2. The apparatus of claim 1, wherein the voiced signal is a speech signal.
3. The apparatus of claim 1, wherein the determination results denotes a bit value for
whether the input signal is the voiced signal or the unvoiced signal.
4. The apparatus of claim 1, wherein a degree of the PLP coefficient is about a 7th degree for a 8 kHz sampling rate.
5. A voice coding method of a mobile communications terminal comprising:
calculating a Perceptual Linear Prediction (PLP) coefficient and a gain by processing
an input signal;
determining whether the input signal is a voiced signal and a unvoiced signal, and
thereby outputting the determination signal and the voiced signal when the input signal
is determined as the voiced signal;
calculating a pitch of the input signal outputted from a V/UV determining unit; and
performing a low-bit rate coding using the PLP coefficient, the gain and the pitch
on the basis of the determination signal.
6. The method of claim 5, wherein the voiced signal is a speech signal.

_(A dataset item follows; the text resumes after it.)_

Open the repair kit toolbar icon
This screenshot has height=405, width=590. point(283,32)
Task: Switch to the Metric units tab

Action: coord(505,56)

7. The method of claim 5, wherein the step of calculating the PLP coefficient and the
gain comprises:
performing a fast Fourier transform (FFT) for the input signal;
performing a critical-bank integration and resampling of the Fourier transformed speech
signal to thus remove noise components by a frequency unit;
performs equalizing and loudness processing of the Fourier-transformed speech signal
into sound components having magnitudes appropriate for human auditory sensing, and
then matching the speech signal with an appropriate output power;
performing an inverse discrete Fourier transform of the speech signal matched with
the output power, and thereby obtaining a set of linear equations; and
performing a ceptstral recursion processing for the set of linear equations, and
thereby obtaining a PLP coefficient and a gain.
8. The method of claim 5, wherein a degree of the PLP coefficient is about a 7th degree for a 8 kHz sampling rate.